From 76587e09ce6b7811ff940e2e65051cb49e7c16e6 Mon Sep 17 00:00:00 2001
From: Robert Haas <rhaas@postgresql.org>
Date: Fri, 23 Jul 2021 15:37:53 -0400
Subject: [PATCH v36 3/4] Create XLogAcceptWrites() function with code from
 StartupXLOG().

This is just code movement.
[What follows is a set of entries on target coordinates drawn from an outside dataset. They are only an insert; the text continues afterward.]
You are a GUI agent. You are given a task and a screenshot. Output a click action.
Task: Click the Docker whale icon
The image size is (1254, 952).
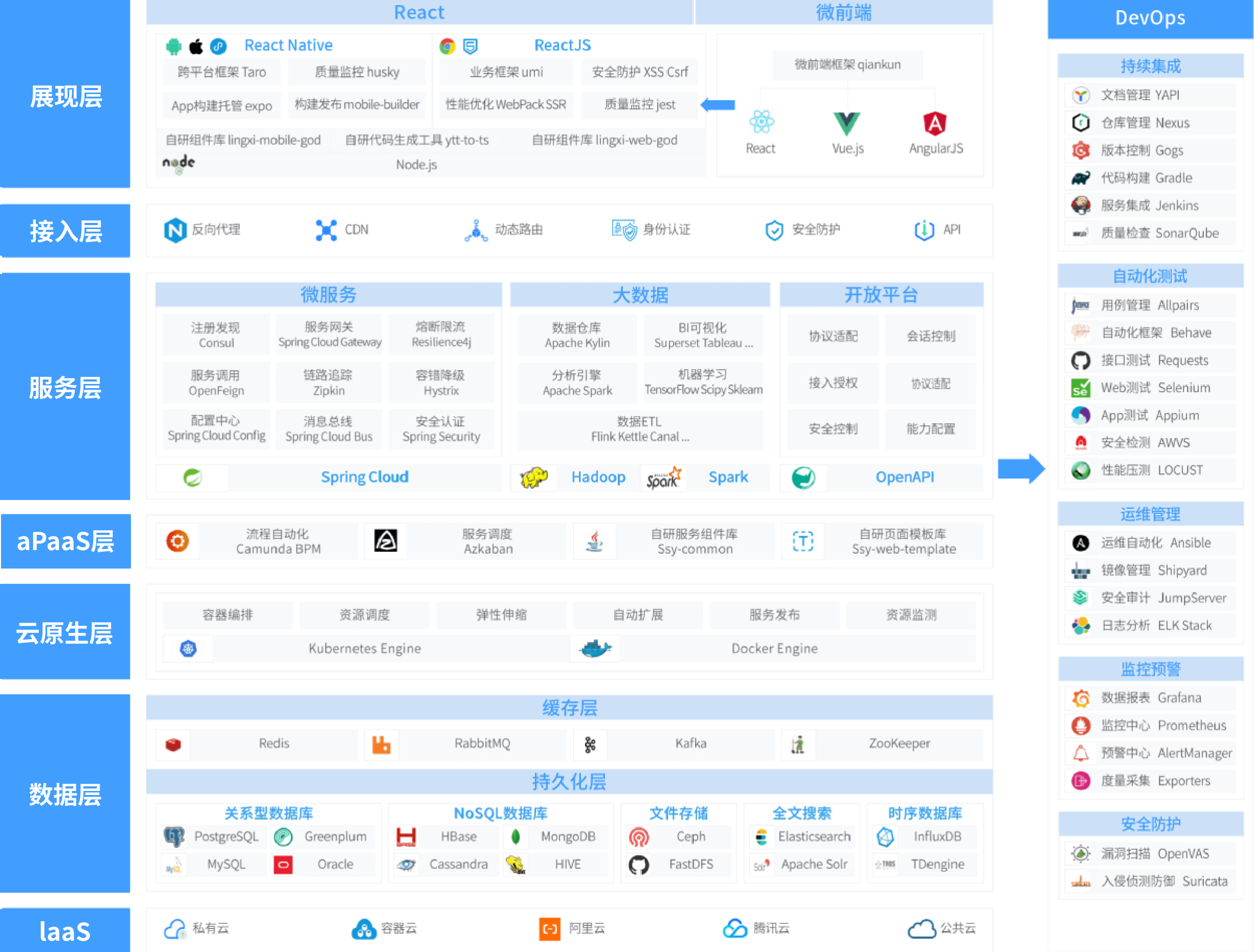coord(595,648)
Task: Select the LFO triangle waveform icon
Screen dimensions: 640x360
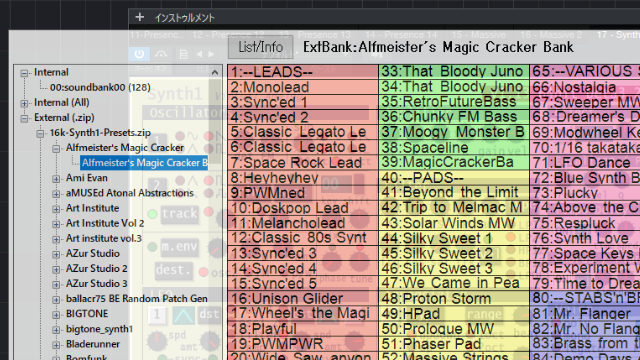Action: (x=182, y=314)
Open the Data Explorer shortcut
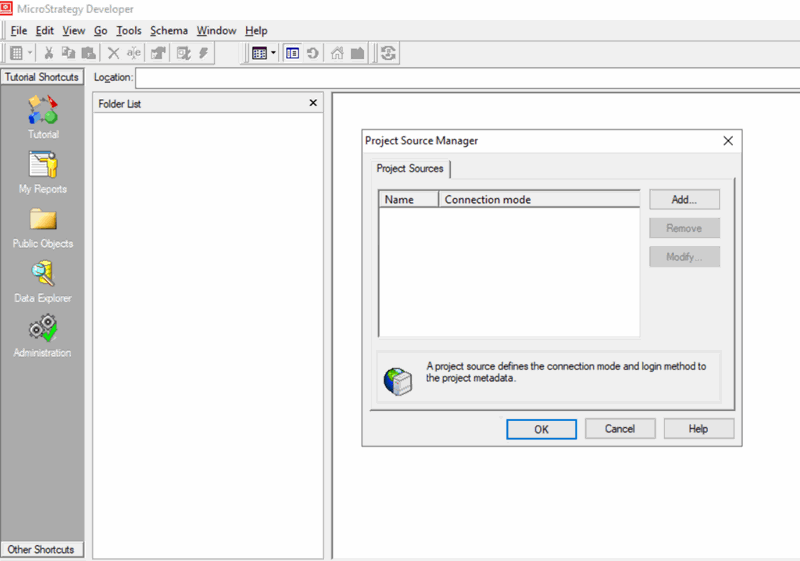The image size is (800, 561). coord(42,273)
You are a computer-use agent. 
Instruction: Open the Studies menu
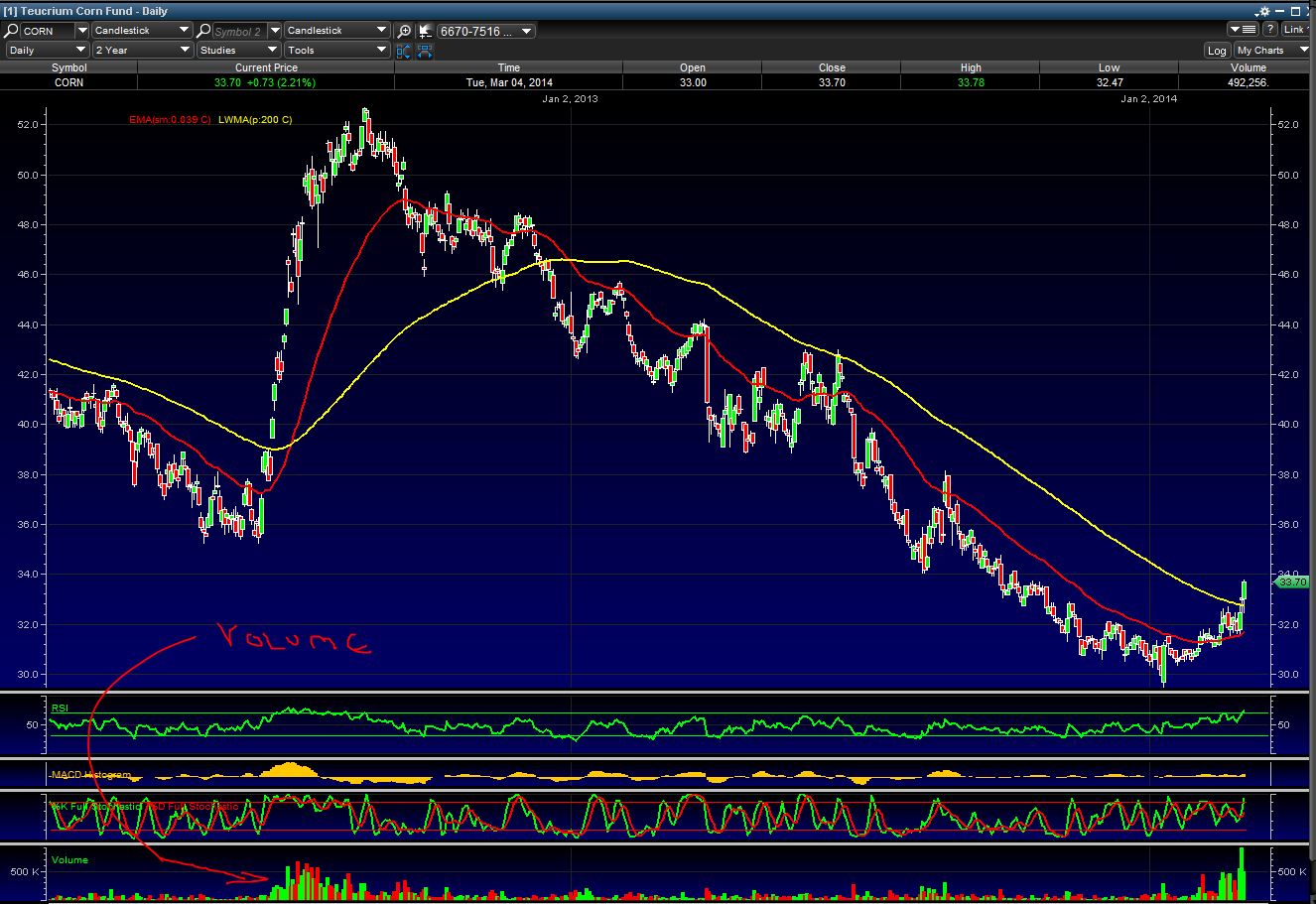[x=237, y=50]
A future patch will want to defer the
call to XLogAcceptWrites() until a later time, rather than doing
it as soon as we finish applying WAL, but here we're just grouping
related code together into a new function.
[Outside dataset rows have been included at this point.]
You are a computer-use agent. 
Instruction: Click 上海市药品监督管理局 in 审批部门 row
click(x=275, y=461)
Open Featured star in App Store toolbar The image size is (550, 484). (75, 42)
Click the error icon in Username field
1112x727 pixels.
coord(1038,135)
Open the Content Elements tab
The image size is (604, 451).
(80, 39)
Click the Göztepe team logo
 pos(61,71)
Robert Haas, with modifications by Amul Sul.
---
 src/backend/access/transam/xlog.c | 52 ++++++++++++++++++++++---------
 1 file changed, 37 insertions(+), 15 deletions(-)
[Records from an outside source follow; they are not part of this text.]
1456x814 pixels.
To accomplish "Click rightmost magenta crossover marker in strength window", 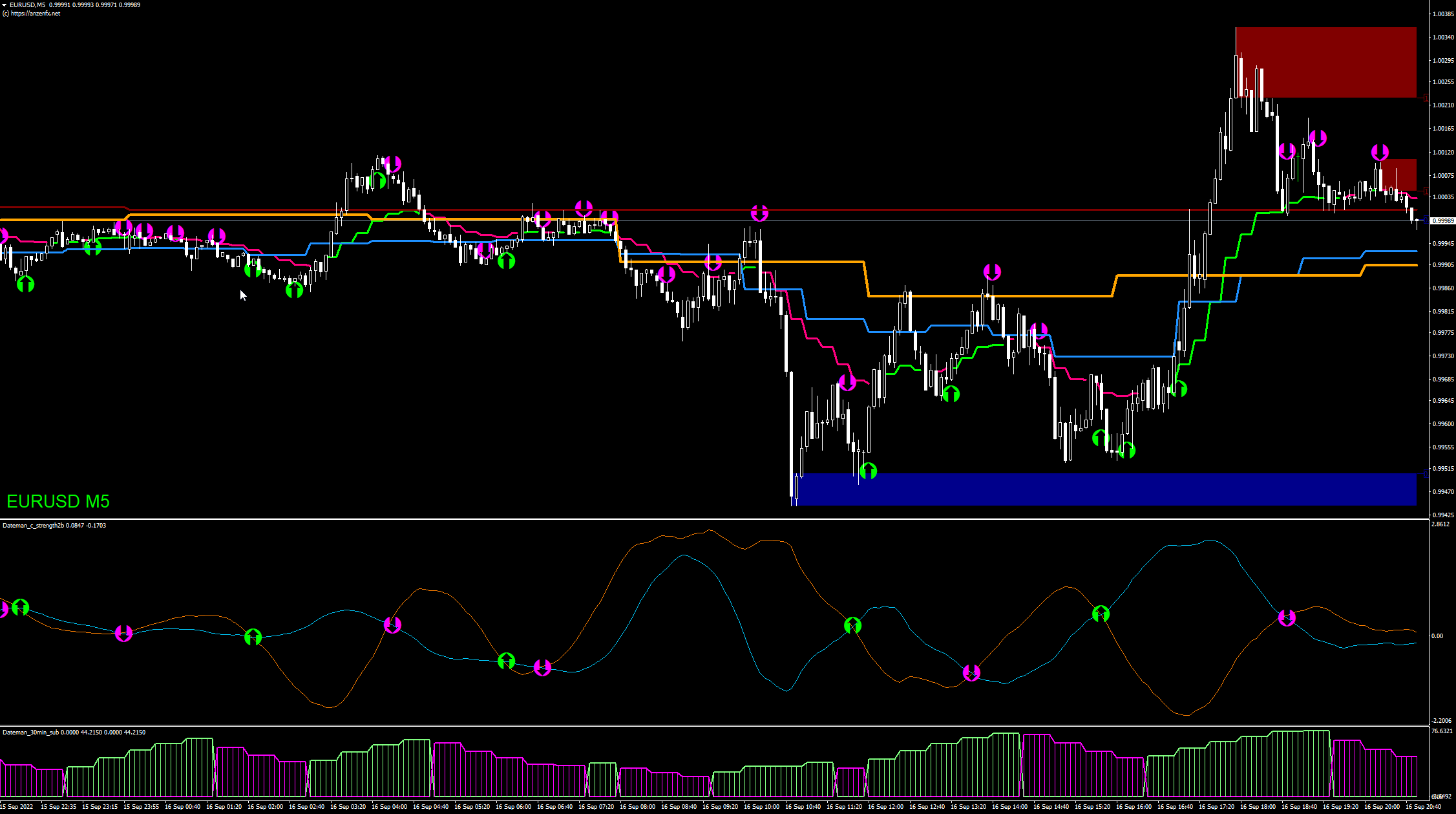I will tap(1287, 618).
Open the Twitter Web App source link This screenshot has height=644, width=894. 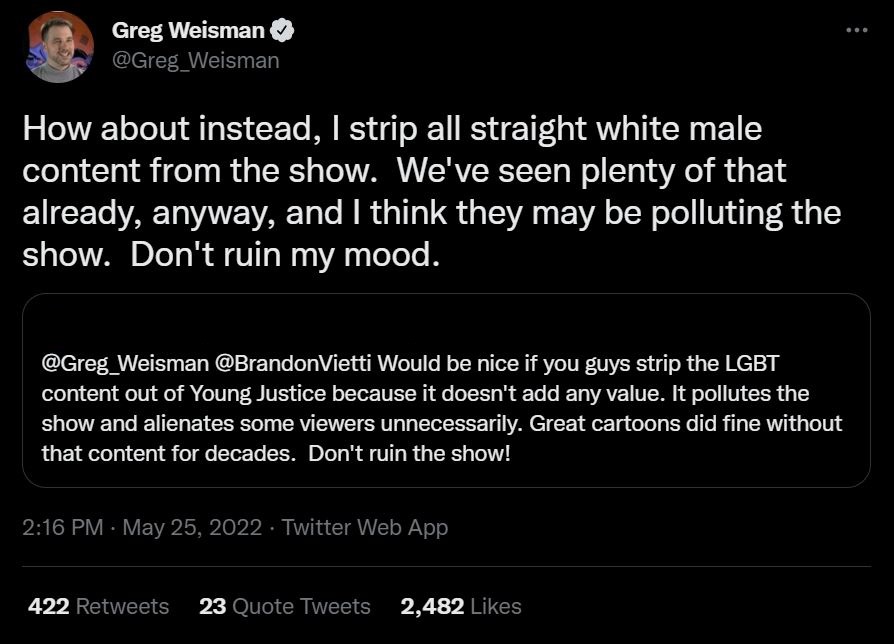coord(365,528)
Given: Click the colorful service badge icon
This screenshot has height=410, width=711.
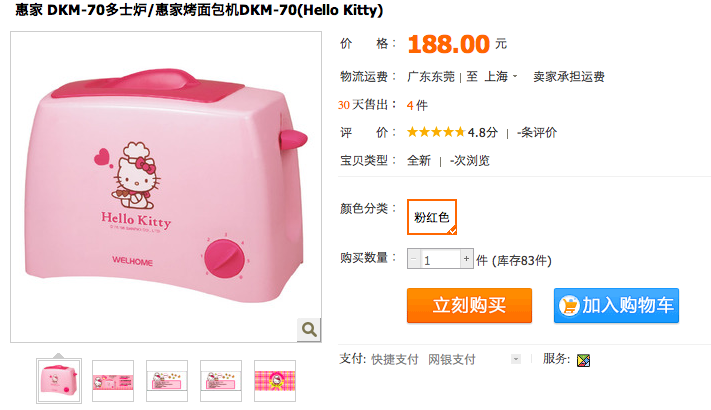Looking at the screenshot, I should point(583,360).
diff --git a/src/backend/access/transam/xlog.c b/src/backend/access/transam/xlog.c
index 93849d8f29a..91cdd7d9ff2 100644
--- a/src/backend/access/transam/xlog.c
+++ b/src/backend/access/transam/xlog.c
@@ -927,6 +927,7 @@ static void UpdateMinRecoveryPoint(XLogRecPtr lsn, bool force);
 static XLogRecord *ReadRecord(XLogReaderState *xlogreader,
 							  int emode, bool fetching_ckpt);
 static void CheckRecoveryConsistency(void);
+static bool XLogAcceptWrites(TimeLineID EndOfLogTLI, XLogRecPtr EndOfLog);
 static bool PerformRecoveryXLogAction(void);
 static XLogRecord *ReadCheckpointRecord(XLogReaderState *xlogreader,
 										XLogRecPtr RecPtr, int whichChkpt, bool report);
@@ -8014,7 +8015,41 @@ StartupXLOG(void)
 	 * record before resource manager writes cleanup WAL records or checkpoint
 	 * record is written.
 	 */
-	Insert->fullPageWrites = lastFullPageWrites;
+ 	/*
+	 * Update full_page_writes in shared memory, and later whenever wal write
+	 * permitted, write an XLOG_FPW_CHANGE record before resource manager
+	 * writes cleanup WAL records or checkpoint record is written.
+ 	 */
+ 	Insert->fullPageWrites = lastFullPageWrites;
+
+	/* Prepare to accept WAL writes. */
+	promoted = XLogAcceptWrites(EndOfLogTLI, EndOfLog);
+
+	/*
+	 * If there were cascading standby servers connected to us, nudge any wal
+	 * sender processes to notice that we've been promoted.
+	 */
+	WalSndWakeup();
+
+	/*
+	 * If this was a promotion, request an (online) checkpoint now. This isn't
+	 * required for consistency, but the last restartpoint might be far back,
+	 * and in case of a crash, recovering from it might take a longer than is
+	 * appropriate now that we're not in standby mode anymore.
+	 */
+	if (promoted)
+		RequestCheckpoint(CHECKPOINT_FORCE);
+}
+
+/*
+ * Prepare to accept WAL writes.
+ */
+static bool
+XLogAcceptWrites(TimeLineID EndOfLogTLI, XLogRecPtr EndOfLog)
+{
+	bool		promoted = false;
+
+	/* Write an XLOG_FPW_CHANGE record */
 	LocalSetXLogInsertAllowed();
 	UpdateFullPageWrites();
 	LocalXLogInsertAllowed = -1;
@@ -8070,20 +8105,7 @@ StartupXLOG(void)
 	UpdateControlFile();
 	LWLockRelease(ControlFileLock);
 
-	/*
-	 * If there were cascading standby servers connected to us, nudge any wal
-	 * sender processes to notice that we've been promoted.
-	 */
-	WalSndWakeup();
-
-	/*
-	 * If this was a promotion, request an (online) checkpoint now. This isn't
-	 * required for consistency, but the last restartpoint might be far back,
-	 * and in case of a crash, recovering from it might take a longer than is
-	 * appropriate now that we're not in standby mode anymore.
-	 */
-	if (promoted)
-		RequestCheckpoint(CHECKPOINT_FORCE);
+	return promoted;
 }
 
 /*
-- 
2.18.0

From 1a14516bfca72febbc3e70f7d25398c0f074c3d8 Mon Sep 17 00:00:00 2001
From: Robert Haas <rhaas@postgresql.org>
Date: Fri, 23 Jul 2021 13:07:56 -0400
Subject: [PATCH v36 1/4] Refactor some end-of-recovery code out of
 StartupXLOG().

Moved the code that performs whether to write a checkpoint or an
end-of-recovery record into PerformRecoveryXlogAction().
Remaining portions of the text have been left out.